[TASK REQUIREMENTS] Copy the listing below, replacing every "Viewport" with "Window" and leaving everything else as it is.

[EXERCISE INPUTS]
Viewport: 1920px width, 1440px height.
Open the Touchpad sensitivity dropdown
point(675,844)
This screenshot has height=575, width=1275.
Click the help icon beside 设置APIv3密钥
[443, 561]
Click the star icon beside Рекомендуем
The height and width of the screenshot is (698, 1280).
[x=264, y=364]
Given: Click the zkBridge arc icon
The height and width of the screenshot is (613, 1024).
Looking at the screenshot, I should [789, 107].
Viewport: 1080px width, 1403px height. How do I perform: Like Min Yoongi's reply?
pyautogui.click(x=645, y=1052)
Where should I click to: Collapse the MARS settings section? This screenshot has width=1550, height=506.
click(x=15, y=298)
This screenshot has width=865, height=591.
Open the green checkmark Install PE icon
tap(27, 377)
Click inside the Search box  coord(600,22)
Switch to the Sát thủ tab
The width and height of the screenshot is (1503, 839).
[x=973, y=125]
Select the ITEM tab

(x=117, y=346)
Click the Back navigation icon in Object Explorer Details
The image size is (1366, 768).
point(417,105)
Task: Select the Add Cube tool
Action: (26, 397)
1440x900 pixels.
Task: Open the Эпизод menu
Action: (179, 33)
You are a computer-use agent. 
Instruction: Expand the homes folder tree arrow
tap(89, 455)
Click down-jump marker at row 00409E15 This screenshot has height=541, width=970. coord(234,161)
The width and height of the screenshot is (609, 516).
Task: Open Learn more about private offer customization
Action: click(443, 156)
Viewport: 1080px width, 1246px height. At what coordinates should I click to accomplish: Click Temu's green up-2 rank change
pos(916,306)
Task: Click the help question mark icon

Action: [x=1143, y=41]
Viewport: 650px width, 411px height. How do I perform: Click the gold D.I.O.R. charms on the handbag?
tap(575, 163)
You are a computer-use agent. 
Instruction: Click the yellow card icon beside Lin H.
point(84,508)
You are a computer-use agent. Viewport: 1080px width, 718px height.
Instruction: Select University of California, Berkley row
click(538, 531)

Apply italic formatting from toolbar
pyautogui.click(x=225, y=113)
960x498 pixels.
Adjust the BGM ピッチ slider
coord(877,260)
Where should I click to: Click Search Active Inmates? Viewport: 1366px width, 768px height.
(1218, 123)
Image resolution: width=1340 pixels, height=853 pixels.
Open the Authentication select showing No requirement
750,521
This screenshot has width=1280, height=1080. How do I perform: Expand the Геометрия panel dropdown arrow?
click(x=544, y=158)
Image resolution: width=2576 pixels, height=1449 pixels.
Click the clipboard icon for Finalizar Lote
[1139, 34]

[REPLY]
Window: 1920px width, 1440px height.
Open the Touchpad sensitivity dropdown
point(675,844)
This screenshot has height=575, width=1275.
Click the help icon beside 设置APIv3密钥
[443, 561]
Click the star icon beside Рекомендуем
The height and width of the screenshot is (698, 1280).
[x=264, y=364]
Given: Click the zkBridge arc icon
The height and width of the screenshot is (613, 1024).
Looking at the screenshot, I should [789, 107].
Window: 1080px width, 1403px height. How do I perform: Like Min Yoongi's reply?
pyautogui.click(x=645, y=1052)
Where should I click to: Collapse the MARS settings section? This screenshot has width=1550, height=506.
click(x=15, y=298)
This screenshot has width=865, height=591.
Open the green checkmark Install PE icon
tap(27, 377)
Click inside the Search box  coord(600,22)
Switch to the Sát thủ tab
The width and height of the screenshot is (1503, 839).
[x=973, y=125]
Select the ITEM tab

(x=117, y=346)
Click the Back navigation icon in Object Explorer Details
The image size is (1366, 768).
point(417,105)
Task: Select the Add Cube tool
Action: (26, 397)
1440x900 pixels.
Task: Open the Эпизод menu
Action: (179, 33)
You are a computer-use agent. 
Instruction: Expand the homes folder tree arrow
tap(89, 455)
Click down-jump marker at row 00409E15 This screenshot has height=541, width=970. coord(234,161)
The width and height of the screenshot is (609, 516).
Task: Open Learn more about private offer customization
Action: click(443, 156)
Window: 1080px width, 1246px height. At what coordinates should I click to accomplish: Click Temu's green up-2 rank change
pos(916,306)
Task: Click the help question mark icon

Action: [x=1143, y=41]
Window: 650px width, 411px height. How do I perform: Click the gold D.I.O.R. charms on the handbag?
tap(575, 163)
You are a computer-use agent. 
Instruction: Click the yellow card icon beside Lin H.
point(84,508)
You are a computer-use agent. Window: 1080px width, 718px height.
Instruction: Select University of California, Berkley row
click(538, 531)

Apply italic formatting from toolbar
pyautogui.click(x=225, y=113)
960x498 pixels.
Adjust the BGM ピッチ slider
coord(877,260)
Where should I click to: Click Search Active Inmates? Window: 1366px width, 768px height.
(1218, 123)
Image resolution: width=1340 pixels, height=853 pixels.
Open the Authentication select showing No requirement
750,521
This screenshot has width=1280, height=1080. How do I perform: Expand the Геометрия panel dropdown arrow?
click(x=544, y=158)
Image resolution: width=2576 pixels, height=1449 pixels.
Click the clipboard icon for Finalizar Lote
[1139, 34]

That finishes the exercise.